» **Dataset content**
===

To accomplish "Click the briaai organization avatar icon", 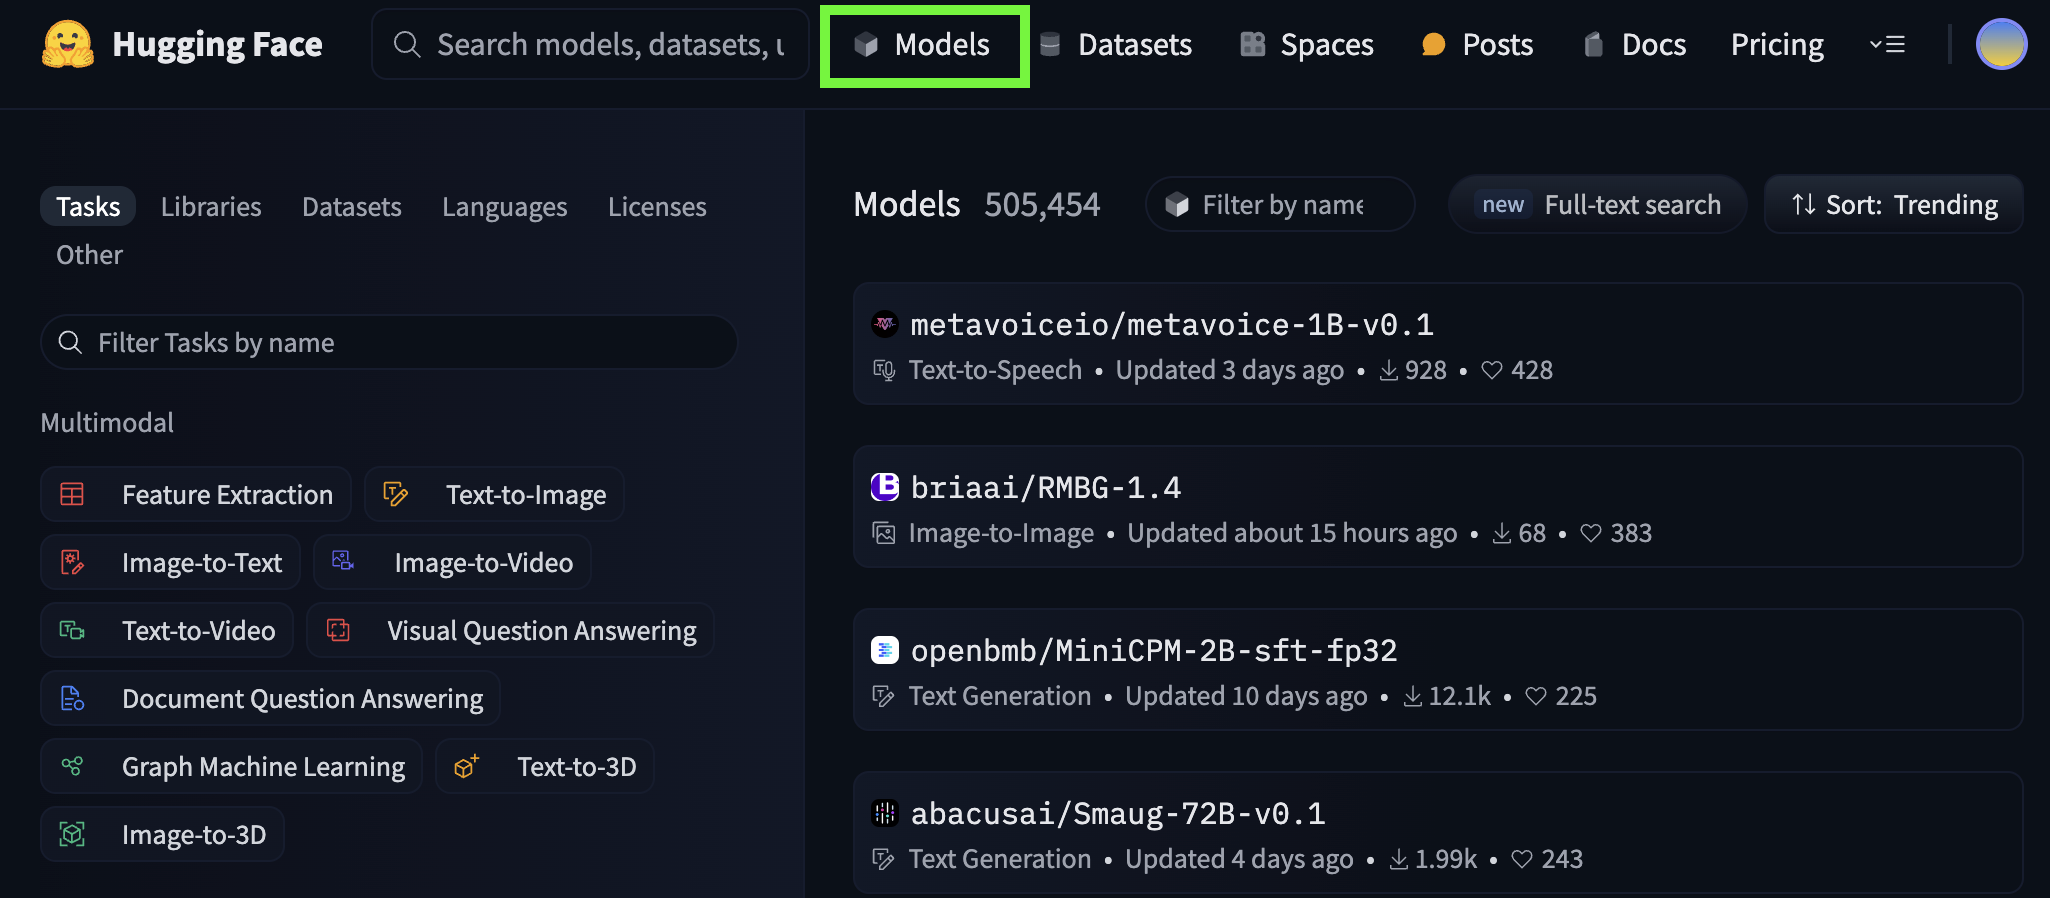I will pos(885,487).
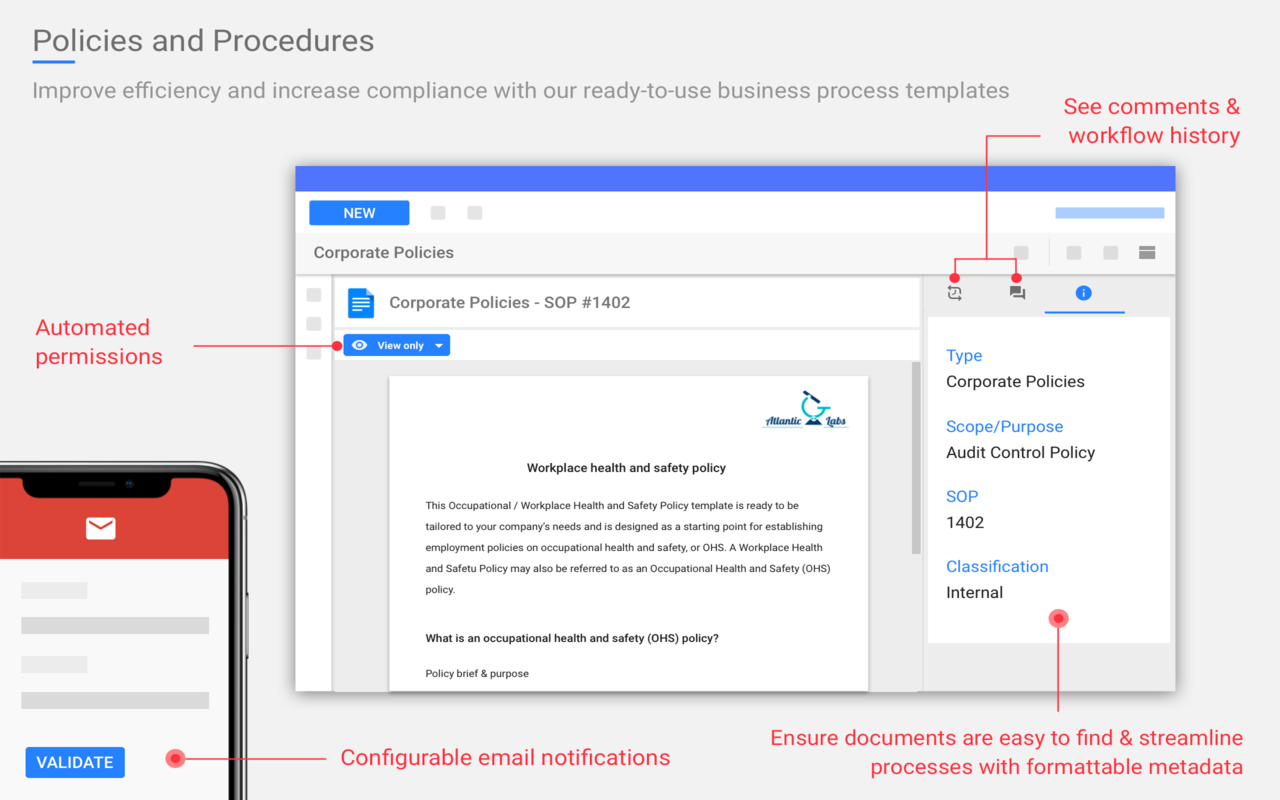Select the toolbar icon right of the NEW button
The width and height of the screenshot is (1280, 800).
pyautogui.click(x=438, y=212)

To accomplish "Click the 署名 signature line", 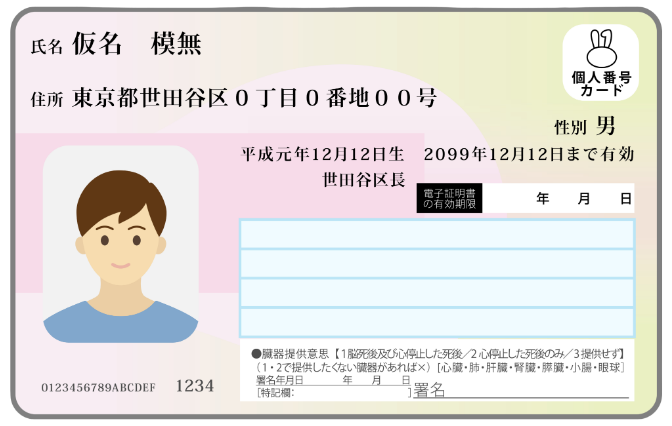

===

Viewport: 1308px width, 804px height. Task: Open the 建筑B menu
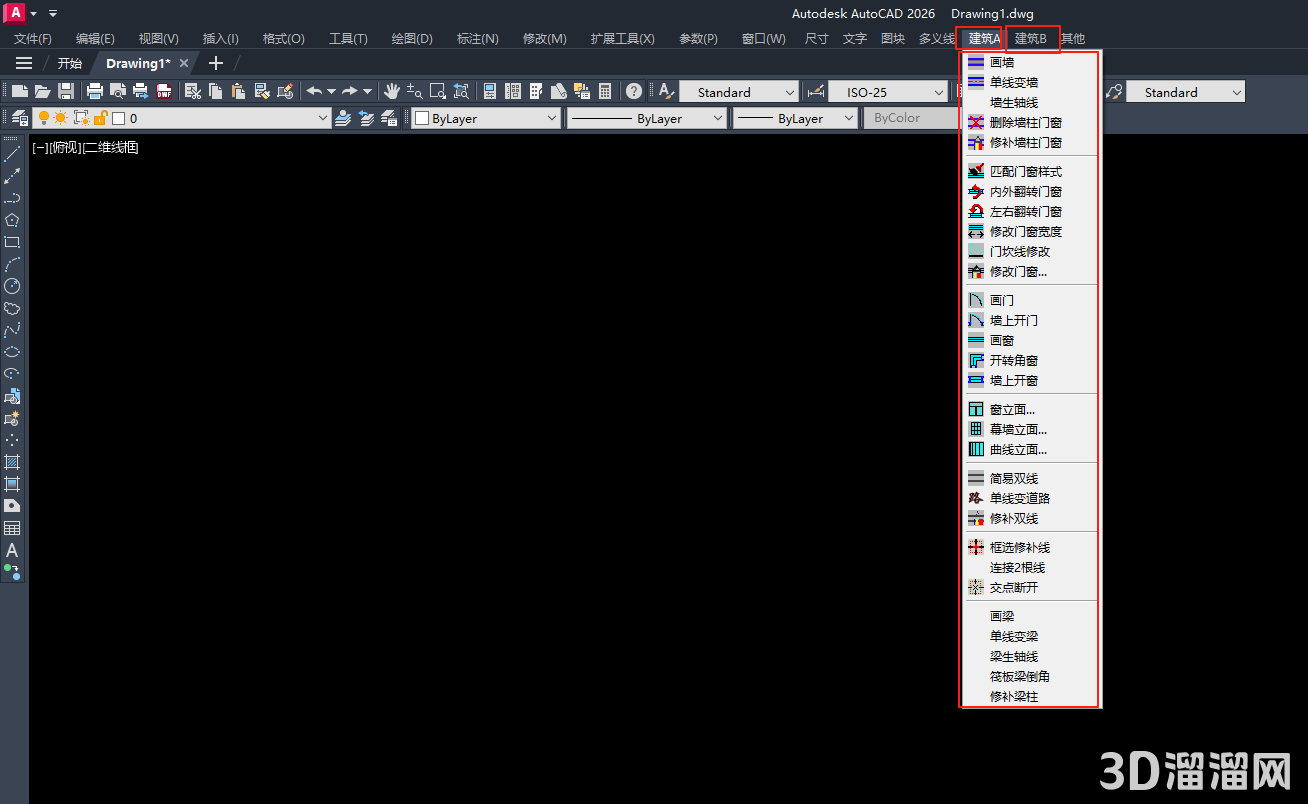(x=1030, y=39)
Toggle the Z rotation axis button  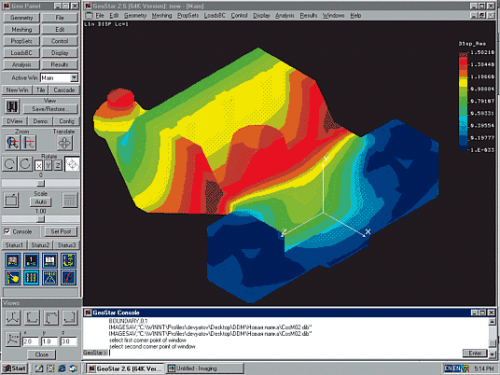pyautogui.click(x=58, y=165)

===

» **Short task**
How many of the lines above contain the word "height"? Reply with the number alone.

» **Task solution**
2